### DATA PROVIDED
.....

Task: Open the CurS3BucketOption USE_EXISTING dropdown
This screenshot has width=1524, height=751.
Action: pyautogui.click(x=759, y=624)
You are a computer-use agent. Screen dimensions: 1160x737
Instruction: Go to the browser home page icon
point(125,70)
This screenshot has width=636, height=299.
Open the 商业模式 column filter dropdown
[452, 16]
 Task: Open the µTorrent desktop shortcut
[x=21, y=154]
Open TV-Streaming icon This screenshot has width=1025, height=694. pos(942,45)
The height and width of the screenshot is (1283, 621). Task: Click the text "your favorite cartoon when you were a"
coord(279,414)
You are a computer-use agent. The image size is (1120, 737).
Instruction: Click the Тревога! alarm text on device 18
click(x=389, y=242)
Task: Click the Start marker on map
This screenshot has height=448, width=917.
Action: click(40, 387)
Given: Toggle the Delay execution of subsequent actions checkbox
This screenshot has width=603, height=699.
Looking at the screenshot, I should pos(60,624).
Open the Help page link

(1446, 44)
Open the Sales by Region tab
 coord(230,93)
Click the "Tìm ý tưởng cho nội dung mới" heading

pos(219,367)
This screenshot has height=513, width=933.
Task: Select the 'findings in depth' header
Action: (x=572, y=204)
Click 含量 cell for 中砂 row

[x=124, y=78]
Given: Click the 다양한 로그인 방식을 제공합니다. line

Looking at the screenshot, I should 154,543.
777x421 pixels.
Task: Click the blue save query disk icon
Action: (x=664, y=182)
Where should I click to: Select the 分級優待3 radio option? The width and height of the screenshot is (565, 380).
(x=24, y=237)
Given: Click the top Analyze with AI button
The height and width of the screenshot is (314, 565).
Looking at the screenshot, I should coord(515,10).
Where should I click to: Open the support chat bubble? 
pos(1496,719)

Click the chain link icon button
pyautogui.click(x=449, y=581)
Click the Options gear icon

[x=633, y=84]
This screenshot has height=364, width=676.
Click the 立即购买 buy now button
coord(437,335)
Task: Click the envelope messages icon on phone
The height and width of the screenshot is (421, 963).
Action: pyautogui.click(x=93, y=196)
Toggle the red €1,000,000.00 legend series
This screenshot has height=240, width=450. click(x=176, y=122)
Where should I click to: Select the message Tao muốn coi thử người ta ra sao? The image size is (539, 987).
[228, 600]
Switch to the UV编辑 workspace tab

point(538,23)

.....

### REQUIRED WORK
Lines from the one containing "Where should I click to: Select the message" through the end of the data above must be written out exactly, and no other lines are needed.

### SOLUTION
Where should I click to: Select the message Tao muốn coi thử người ta ra sao? The image size is (539, 987).
[228, 600]
Switch to the UV编辑 workspace tab

point(538,23)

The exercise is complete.